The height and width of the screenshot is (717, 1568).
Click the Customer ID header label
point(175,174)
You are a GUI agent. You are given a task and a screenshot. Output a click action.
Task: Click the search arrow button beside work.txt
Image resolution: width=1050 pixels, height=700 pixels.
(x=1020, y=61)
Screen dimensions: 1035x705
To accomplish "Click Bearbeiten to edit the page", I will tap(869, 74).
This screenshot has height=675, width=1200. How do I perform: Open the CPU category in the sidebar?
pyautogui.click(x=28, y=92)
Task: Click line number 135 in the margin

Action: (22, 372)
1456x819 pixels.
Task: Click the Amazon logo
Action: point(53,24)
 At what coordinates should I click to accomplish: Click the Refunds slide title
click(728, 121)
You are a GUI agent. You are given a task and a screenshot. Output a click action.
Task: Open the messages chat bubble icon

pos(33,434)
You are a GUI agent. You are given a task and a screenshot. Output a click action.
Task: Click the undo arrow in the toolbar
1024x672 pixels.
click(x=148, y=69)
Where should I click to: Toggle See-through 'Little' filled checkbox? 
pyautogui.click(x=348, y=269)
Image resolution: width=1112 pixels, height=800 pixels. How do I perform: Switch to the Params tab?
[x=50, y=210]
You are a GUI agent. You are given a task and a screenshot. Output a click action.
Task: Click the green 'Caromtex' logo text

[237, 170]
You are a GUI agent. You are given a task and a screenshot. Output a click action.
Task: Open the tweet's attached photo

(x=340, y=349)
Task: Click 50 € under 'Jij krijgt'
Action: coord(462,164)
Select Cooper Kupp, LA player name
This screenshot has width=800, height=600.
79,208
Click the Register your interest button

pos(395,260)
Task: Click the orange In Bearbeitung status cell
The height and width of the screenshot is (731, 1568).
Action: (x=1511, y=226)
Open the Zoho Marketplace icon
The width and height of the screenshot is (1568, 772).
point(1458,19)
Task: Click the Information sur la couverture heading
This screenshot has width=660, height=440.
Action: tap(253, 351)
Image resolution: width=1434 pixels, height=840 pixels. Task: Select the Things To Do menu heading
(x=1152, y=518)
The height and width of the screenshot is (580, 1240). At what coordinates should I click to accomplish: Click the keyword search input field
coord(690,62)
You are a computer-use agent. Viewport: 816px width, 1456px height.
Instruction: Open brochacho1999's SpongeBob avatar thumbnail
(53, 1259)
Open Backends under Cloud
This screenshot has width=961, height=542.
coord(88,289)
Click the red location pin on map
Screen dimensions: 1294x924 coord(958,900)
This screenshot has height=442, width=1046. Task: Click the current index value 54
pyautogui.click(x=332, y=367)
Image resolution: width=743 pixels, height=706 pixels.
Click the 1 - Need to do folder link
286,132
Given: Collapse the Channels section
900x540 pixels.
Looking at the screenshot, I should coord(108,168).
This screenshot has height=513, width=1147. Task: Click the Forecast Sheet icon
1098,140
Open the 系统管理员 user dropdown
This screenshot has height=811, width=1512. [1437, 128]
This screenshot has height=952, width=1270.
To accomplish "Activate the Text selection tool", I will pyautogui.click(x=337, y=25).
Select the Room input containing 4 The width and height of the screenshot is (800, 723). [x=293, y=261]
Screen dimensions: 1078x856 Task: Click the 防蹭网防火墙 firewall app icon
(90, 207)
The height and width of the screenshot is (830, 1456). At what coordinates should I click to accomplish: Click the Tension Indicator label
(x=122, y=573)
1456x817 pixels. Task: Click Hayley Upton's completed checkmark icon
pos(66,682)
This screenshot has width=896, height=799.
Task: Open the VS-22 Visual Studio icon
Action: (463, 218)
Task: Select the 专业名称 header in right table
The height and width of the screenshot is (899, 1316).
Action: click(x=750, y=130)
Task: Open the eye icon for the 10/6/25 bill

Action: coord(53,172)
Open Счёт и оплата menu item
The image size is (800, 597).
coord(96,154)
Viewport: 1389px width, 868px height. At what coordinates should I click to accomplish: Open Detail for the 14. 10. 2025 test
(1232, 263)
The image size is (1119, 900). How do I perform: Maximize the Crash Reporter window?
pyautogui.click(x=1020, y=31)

» **Required task**: Rewrite all of the material above, putting "screen assistant" wherever "GUI agent" appears and leaving everything else unchanged.

» **Written solution**:
The height and width of the screenshot is (717, 1568).
Click the Customer ID header label
point(175,174)
You are a screen assistant. You are given a task and a screenshot. Output a click action.
Task: Click the search arrow button beside work.txt
Image resolution: width=1050 pixels, height=700 pixels.
(x=1020, y=61)
Screen dimensions: 1035x705
To accomplish "Click Bearbeiten to edit the page", I will tap(869, 74).
This screenshot has height=675, width=1200. How do I perform: Open the CPU category in the sidebar?
pyautogui.click(x=28, y=92)
Task: Click line number 135 in the margin

Action: (22, 372)
1456x819 pixels.
Task: Click the Amazon logo
Action: point(53,24)
 At what coordinates should I click to accomplish: Click the Refunds slide title
click(728, 121)
You are a screen assistant. You are given a task and a screenshot. Output a click action.
Task: Open the messages chat bubble icon

pos(33,434)
You are a screen assistant. You are given a task and a screenshot. Output a click action.
Task: Click the undo arrow in the toolbar
1024x672 pixels.
click(x=148, y=69)
Where should I click to: Toggle See-through 'Little' filled checkbox? 
pyautogui.click(x=348, y=269)
Image resolution: width=1112 pixels, height=800 pixels. How do I perform: Switch to the Params tab?
[x=50, y=210]
You are a screen assistant. You are given a task and a screenshot. Output a click action.
Task: Click the green 'Caromtex' logo text

[237, 170]
You are a screen assistant. You are given a task and a screenshot. Output a click action.
Task: Open the tweet's attached photo

(x=340, y=349)
Task: Click 50 € under 'Jij krijgt'
Action: coord(462,164)
Select Cooper Kupp, LA player name
This screenshot has width=800, height=600.
79,208
Click the Register your interest button

pos(395,260)
Task: Click the orange In Bearbeitung status cell
The height and width of the screenshot is (731, 1568).
Action: (x=1511, y=226)
Open the Zoho Marketplace icon
The width and height of the screenshot is (1568, 772).
point(1458,19)
Task: Click the Information sur la couverture heading
This screenshot has width=660, height=440.
Action: tap(253, 351)
Image resolution: width=1434 pixels, height=840 pixels. Task: Select the Things To Do menu heading
(x=1152, y=518)
The height and width of the screenshot is (580, 1240). At what coordinates should I click to accomplish: Click the keyword search input field
coord(690,62)
You are a computer-use agent. Viewport: 816px width, 1456px height.
Instruction: Open brochacho1999's SpongeBob avatar thumbnail
(53, 1259)
Open Backends under Cloud
This screenshot has width=961, height=542.
coord(88,289)
Click the red location pin on map
Screen dimensions: 1294x924 coord(958,900)
This screenshot has height=442, width=1046. Task: Click the current index value 54
pyautogui.click(x=332, y=367)
Image resolution: width=743 pixels, height=706 pixels.
Click the 1 - Need to do folder link
286,132
Given: Collapse the Channels section
900x540 pixels.
Looking at the screenshot, I should coord(108,168).
This screenshot has height=513, width=1147. Task: Click the Forecast Sheet icon
1098,140
Open the 系统管理员 user dropdown
This screenshot has height=811, width=1512. [1437, 128]
This screenshot has height=952, width=1270.
To accomplish "Activate the Text selection tool", I will pyautogui.click(x=337, y=25).
Select the Room input containing 4 The width and height of the screenshot is (800, 723). [x=293, y=261]
Screen dimensions: 1078x856 Task: Click the 防蹭网防火墙 firewall app icon
(90, 207)
The height and width of the screenshot is (830, 1456). At what coordinates should I click to accomplish: Click the Tension Indicator label
(x=122, y=573)
1456x817 pixels. Task: Click Hayley Upton's completed checkmark icon
pos(66,682)
This screenshot has width=896, height=799.
Task: Open the VS-22 Visual Studio icon
Action: (463, 218)
Task: Select the 专业名称 header in right table
The height and width of the screenshot is (899, 1316).
Action: click(x=750, y=130)
Task: Open the eye icon for the 10/6/25 bill

Action: coord(53,172)
Open Счёт и оплата menu item
The image size is (800, 597).
coord(96,154)
Viewport: 1389px width, 868px height. At what coordinates should I click to accomplish: Open Detail for the 14. 10. 2025 test
(1232, 263)
The image size is (1119, 900). How do I perform: Maximize the Crash Reporter window?
pyautogui.click(x=1020, y=31)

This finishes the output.